In a nutshell: Comet C/2014 UN271 was first found by Pedro Bernardinelli and Gary Bernstein in archival photographs taken from the Dark Energy Survey on the Cerro Tololo Inter-American Observatory in Chile. Astronomers suspected it have to be fairly huge given its brightness at such a big distance, and now they’ve a significantly better estimate because of Hubble.
The comet remains to be too distant for its stable nucleus to be visually resolved by Hubble, so astronomers needed to make a pc mannequin of the encircling coma and alter it to suit Hubble’s photographs. Then, the coma was subtracted, forsaking the starlike nucleus.
The knowledge was then in comparison with earlier observations from the Atacama Large Millimeter/submillimeter Array (ALMA) in Chile.

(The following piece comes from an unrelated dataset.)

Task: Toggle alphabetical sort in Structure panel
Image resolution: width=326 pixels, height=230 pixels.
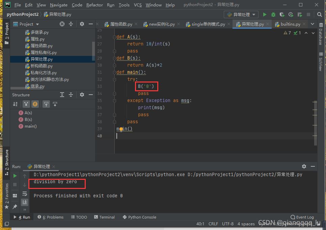Action: (15, 104)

All knowledge thought-about, it’s believed the icy comet has a nucleus measuring roughly 80 miles throughout. That’s roughly 50 occasions bigger than the nucleus of most recognized comets. The object’s mass can also be estimated to be 500 trillion tons, or 100 thousand occasions better than the mass of a typical comet discovered nearer to the Sun.
The earliest recognized precovery picture of the comet dates to November 2010 when it was three billion miles away from the Sun. Precovery, or pre-discovery restoration, includes searching for an object in earlier images earlier than it was formally found. Often, this offers a greater understanding of an object’s orbit.
Fortunately, the comet poses no danger at the same time as it’s touring round 22,000 miles per hour from the sting of our photo voltaic system. Astronomers estimate it’s going to by no means get nearer than a billion miles away from the Sun, or a little bit greater than the space of Saturn from the Sun.